Which is to be at least partially welcomed: you can’t eat a flag, as John Hume’s da said, and there’s a lot too much deprivation in both Derry and Belfast. But that neither-Orange-nor-green thing: how does that work exactly? The PBP people appear to be saying they don’t support those who’d maintain the union and they don’t support those who’d seek to break the union. So are they planning to pretend partition isn’t there? Or that it’s something not worth bothering about? When we’ve all stopped cheering their spirited emergence, it might be worth looking at a policy statement that doesn’t appear to make sense.
The other big factor to emerge from the election was a matter we knew about already: the decline in numbers of those who get out and vote. There’s no doubt that the unionist parties (mainly the DUP) are appealing to a shrinking electorate, yet they’ve done as well or better than ever. There’s also little doubt that nationalist parties ( especially Sinn Féin) are appealing to a growing electorate, yet the SF/SDLP vote has gone down by around 5%. I wouldn’t expect a unionist to admit it, but that’s a perversion of democracy. If democracy is government of the people, for the people, by the people, then government of the people, for the people, by just over 50% of the nationalist people is going to get democracy a bad name. Maybe it’s time compulsory voting was established, so that government by the people (or their representatives) is a reality, not a pious aspiration.

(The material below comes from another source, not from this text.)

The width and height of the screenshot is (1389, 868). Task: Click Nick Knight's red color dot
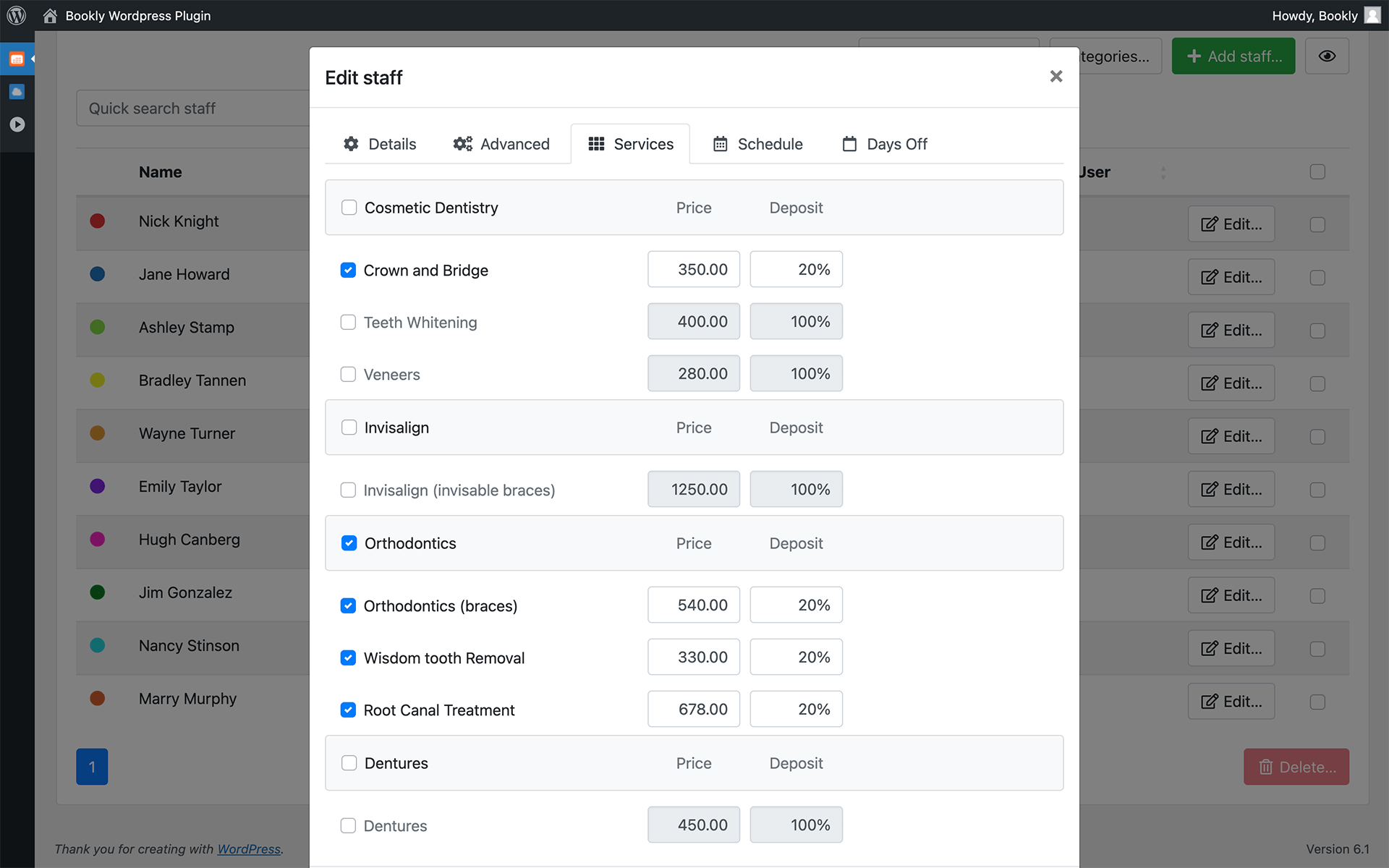pyautogui.click(x=98, y=221)
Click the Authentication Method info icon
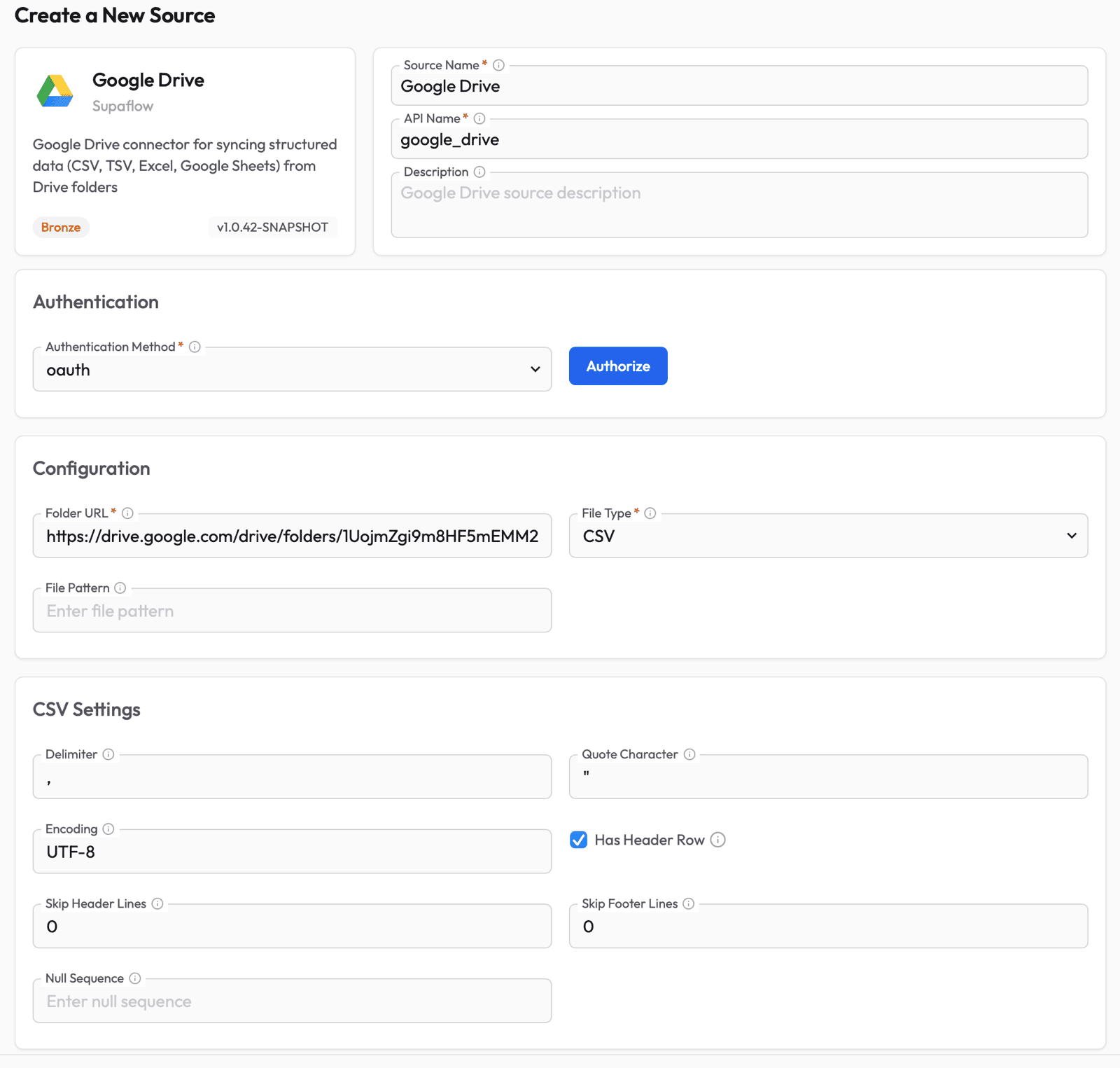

Beyond that, how’s this for irony. At the point where the nationalist population is on the brink of doing something about the partition of Ireland, that population decides nah, it’s not worth going down to the local voting centre for. Nationalism/republicanism has several enemies, but the biggest and most threatening is the decision by so many in its own community to stay at home scratching themselves.
Can you imagine how pleased violent republicanism must be feeling this morning? Because they did tell us: “Entering politics will never bring you a united Ireland”. Now that is a bad result for all of us.